We, at first, missed the cycle path that joined up with the South West coastal path just short of Penzance and cursed our luck when we found it closed.  Short of turning back three miles and making for the A30 we had little option but to bump our bikes down steep concrete steps and onto the beach for a 200 metre trudge on loose sand and shingle that robbed us of valuable time, now becoming short.  Having extricated ourselves we went through the middle of Penzance and re-joined the A30 for the final dash to Lands End. It’s a hilly road and I had the bit between my teeth to the extent that I left Rich far behind by using the motor at full throttle.  He phoned, I missed the call: I phoned, he didn’t answer and after what seemed like an eternity of waiting I thought the only sensible thing to do was to continue to my destination as fast as possible, take the picture and return on the A30 to see what had happened. After all the main purpose of the trip was to get to Lands End and if I failed to do that I would have felt robbed.  So I carried on at full belt and arrived just after 2pm, found the signpost, which had a queue of people waiting to have their picture taken by the official photographer for £10 and persuaded a passing cyclist to swap pictures. 

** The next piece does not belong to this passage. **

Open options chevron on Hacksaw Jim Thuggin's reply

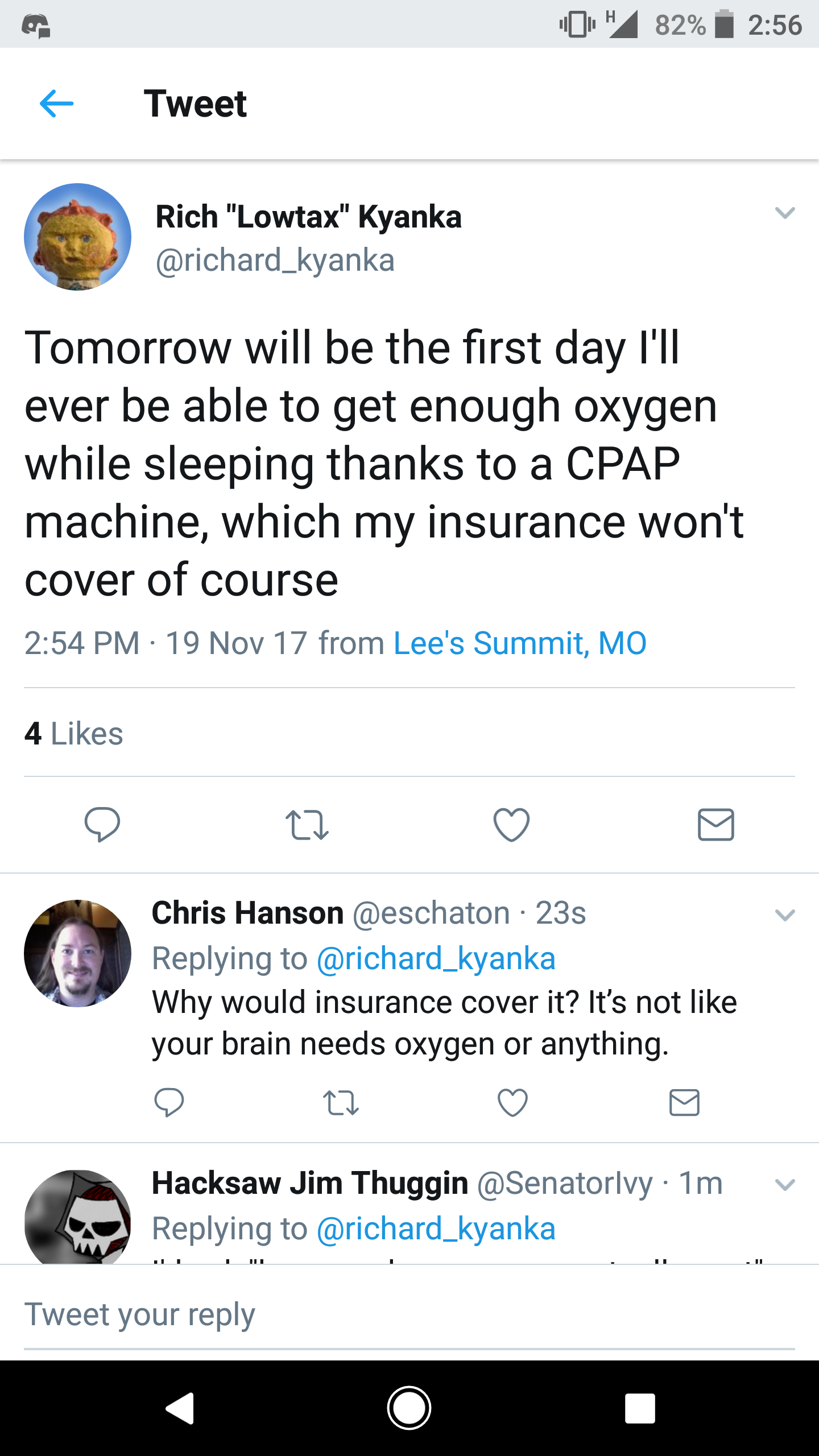point(785,1185)
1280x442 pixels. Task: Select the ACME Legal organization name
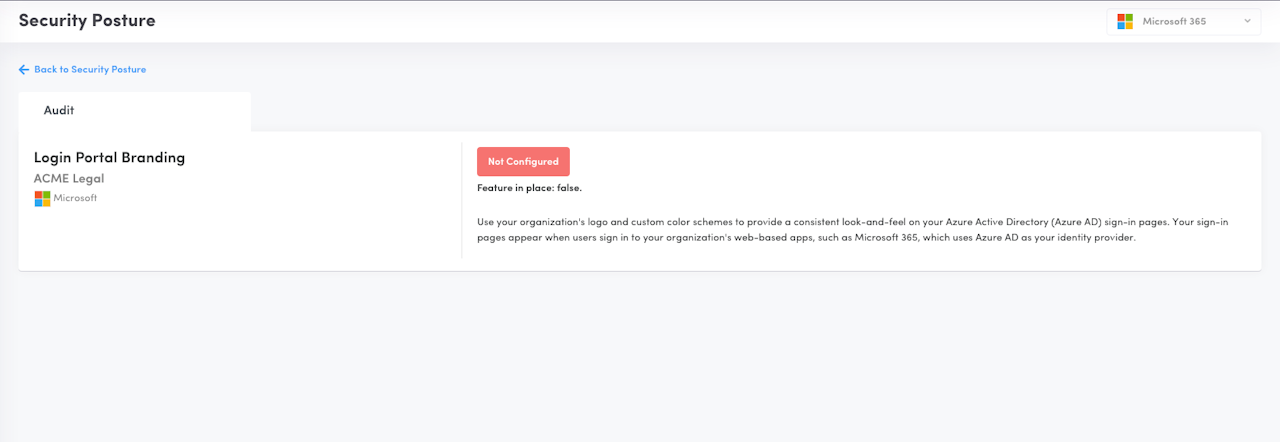(69, 179)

He was just about to start his trip to JOG and I had, finally, finished.  Now all I had to do was find Rich and all would be well.  I pushed my bike back to the entrance and there he was. Phew! After the “where the hell have you been?” he agreed that I had adopted the only sensible approach and we looked for ice cream.  The queues were so long that we gave up and started back for Penzance and the train.  I had mapped a slightly different return journey which took us past Greeb Farm where ice cream was being advertised.  Unfortunately all that was left in the freezer was Vegan Raspberry Ripple and Vanilla, not great but better than nothing.  We washed it down with a very nice glass of orange juice.  Hugely expensive but worth it.  We had a lot of climbing and descending to cope with on our way back to Newlyn where we came down the steep hill behind traffic which made for an interesting braking experience but we got to the bottom unscathed and carried on past the Newlyn Art Gallery and along the promenade.  I spotted a Co-op and dived in for some sandwiches, cake and Lucozade as we had had nothing since breakfast.  We found the station in plenty of time and our train was waiting.  I collected my tickets from the machine and, after a bit of a struggle we managed to hang up the bikes and settled down for some refreshment.

The train started on time but shortly after we left we were informed over the tannoy that there were problems up the line and we would be running at least ten minutes late. As that was the length of time we had to change trains to the one from Exeter to Templecombe it looked as if we would be waiting an hour for the next service, but fortune favoured us when, having humped the loaded bikes over the railway bridge we got to Platform 1 at the same time as the train pulled in. So it’s 9pm and after a two mile ride home in the dark from Templecombe station we’re home

It’s been an interesting journey, hindered by bike failure but generally enjoyable, particularly the last couple of days with a companion.  As with all my long trips I wonder if I will ever do it again but come the New Year I shall probably plan my next escapade.